* _Compiti proposti_
1 – Indica se ciascuna affermazione concorda con il testo sul mondo microscopico, rispondendo sì o no e citando alla lettera le parole decisive. (a) I gechi aderiscono alle superfici grazie a secrezioni adesive. (b) Le setole sulle zampe del geco hanno un diametro di 0.2 micron. (c) L'addome delle lucciole è formato da numerose micro scaglie.
2 – Ricopia dal testo sul mondo microscopico la parte che si apre con le parole contenenti "La struttura asimmetrica" e si chiude con "dell’angolo di illuminazione.".

Le meraviglie del mondo microscopico

La natura riserva fantastiche sorprese e ottimi spunti per migliorare la tecnologia che sfruttiamo ogni giorno. Gli animali e le piante durante l’evoluzione hanno sviluppato strategie e meccanismi ingegnosi per adattarsi all’ambiente e sopravvivere. Gli scienziati e gli ingegneri studiano scrupolosamente la natura per carpire i suoi segreti così da migliorare la nostra vita. Non preoccuparti perciò se quello che stiamo per mostrarti noi makers* ti sembrerà surreale ma approfitta di questi esempi per apprezzare le meraviglie del mondo microscopico.

Addome delle lucciole

Le lucciole sfruttano la bioluminescenza per comunicare tra loro e già questo fenomeno le rende degli animali interessanti in ambito chimico e biologico ma noi makers vogliamo mostrarti un’altra particolarità.

L’addome delle lucciole è composto da tante micro scaglie che permettono di diffondere la luce prodotta ad angoli di illuminazione più ampi e più efficientemente. Questi miglioramenti sono dovuti alla soppressione di due fenomeni ottici principali: la riflessione interna totale e la riflessione di Fresnel.

La struttura asimmetrica delle scaglie e la loro composizione chimica permette di minimizzare gli “sprechi” di luce e quindi di energia. L’implementazione di nano strutture simili a quelle delle lucciole nei LED permette un miglioramento dell’efficienza luminosa e dell’angolo di illuminazione.

Zampa del geco

Le zampe del geco sono di ispirazione per ingegneri e chimici perché riescono ad aderire su tantissimi tipi materiali. I gechi non usano delle secrezioni adesive (bio-colla) per aderire sulle superfici ma sfruttano le interazioni deboli di van der Waals.

Le zampe dei gechi perciò non sono viscide ma sono cosparse di tantissime setole nanoscopiche con un diametro di soli 0.2 micron, 50 volte inferiore a quello di un capello. L’enorme numero di setole presenti sulla zampa che instaurano ciascuna una piccolissima interazione debole permette al geco di rimanere perfettamente ancorato sulle superfici più disparate. L’unico materiale sul quale il geco non riesce ad aderire è il teflon, lo stesso materiale usato per la copertura delle pentole antiaderenti.

* _Materiale fornito_
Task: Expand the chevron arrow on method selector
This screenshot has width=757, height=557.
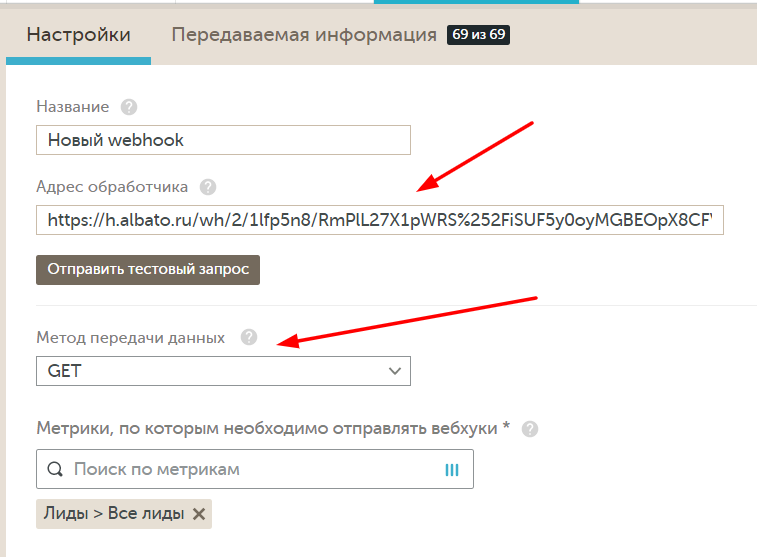Action: coord(393,371)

* _Soluzioni dell'esercizio_
1 –
(a) No: "I gechi non usano delle secrezioni adesive (bio-colla) per aderire sulle superfici"
(b) Sì: "setole nanoscopiche con un diametro di soli 0.2 micron"
(c) Sì: "L’addome delle lucciole è composto da tante micro scaglie"

2 –
La struttura asimmetrica delle scaglie e la loro composizione chimica permette di minimizzare gli “sprechi” di luce e quindi di energia. L’implementazione di nano strutture simili a quelle delle lucciole nei LED permette un miglioramento dell’efficienza luminosa e dell’angolo di illuminazione.